Just this last weekend I had to downgrade my tipple of choice from Heineken to Amstel, a saving of R20 per case, friends. I fear next weekend I may have to drink something out of brown bottle. Times are tough indeed.
Anyway, this dude downstairs is quietly filling up his bakkie with bricks from an ongoing building site, casting furtive glances over his shoulder (and those are sure signs of ne'er-do-wells).
So at least someone, somewhere in Cape Town this week will be getting that extra room they've always dreamed of. Ooh, there he goes, looking rather chuffed with himself.
In the spirit of saving and spending prudently we all have to cut back a little on life's luxuries. Or steal someone else's bricks.
And after five years of spendthrift cohabitation, my flat mate and I are finally looking at the prices of the junk we put in our trolley. We didn't even buy NikNaks last month. If Terror makes NikNaks cheaper, he'll get my vote.
This has had a negative effect in our lives, but we roll with the punches. Our newfound parsimony has displeased my previously advantaged domestic worker somewhat. She's insisting that we return the AIM iron we purchased and swop it for a Russell Hobbs model. I told her it that if I have to drink Amstel on the weekends, then she can goddam suck it up and iron with the AIM. She is not amused.
Nevertheless, despite the economic global downturn - I love those catchy financial turns of phrase - there are still some things in life you cannot skimp on. I can live with burn marks on my clothing or having my kitchen floor tiles washed with Sunlight liquid (an underhanded move indeed by the maid. She was so nice to me when I was a kid). I can even go without buying new underpants for a few years, that's just the kind of stoic guy I am.
It must have something to do with my granddad growing up in Glasgow, having 16 different jobs at the age of 12, needing to care for his family of 30 and walking a round trip of 60 miles a day in the snow in no shoes just to buy a lump of coal to heat the kettle to make a shared cup of tea from a five-day old tea bag that made me the survivor of hard times that I am today.

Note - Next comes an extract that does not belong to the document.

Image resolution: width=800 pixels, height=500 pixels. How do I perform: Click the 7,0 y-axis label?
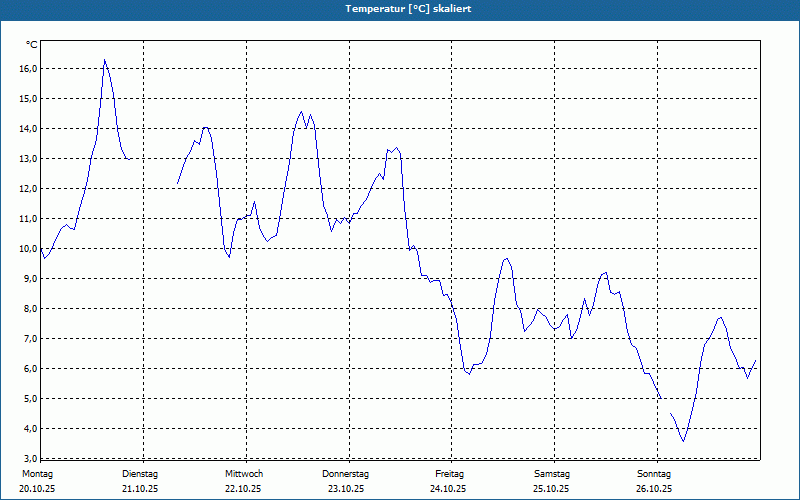(29, 339)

But I will not - cannot - compromise on two things; red wine and toilet paper. A life without good red wine and plush, soft as angel's hair toilet roll is a life not worth living.
Take my car, Mr Bank Manager; I shall brave the Metrorail. Take my golf clubs; I can't keep it on the fairway anyway. Have my house you one percent above prime-lending bastards; I already have my Checkers trolley packed with blankets, tinned goods, scrap metal and a mangy township dog.
But take my two-ply with puppies on and you'll have a fight on your hands. Glance in the direction of my Andreas Shiraz and you'll know what it feels like to get plugged with a cork. Oh, and condoms. If it's not Durex, I'm not having sex. And mountain bike shirts. The good ones are guaranteed to make you 20% faster. Guaranteed.
News update: The builders have arrived downstairs and are looking mightily perplexed at their diminished supply of bricks. I could tell them what's going on, but it's a breezy day in Cape Town and not conducive to quality brick-laying.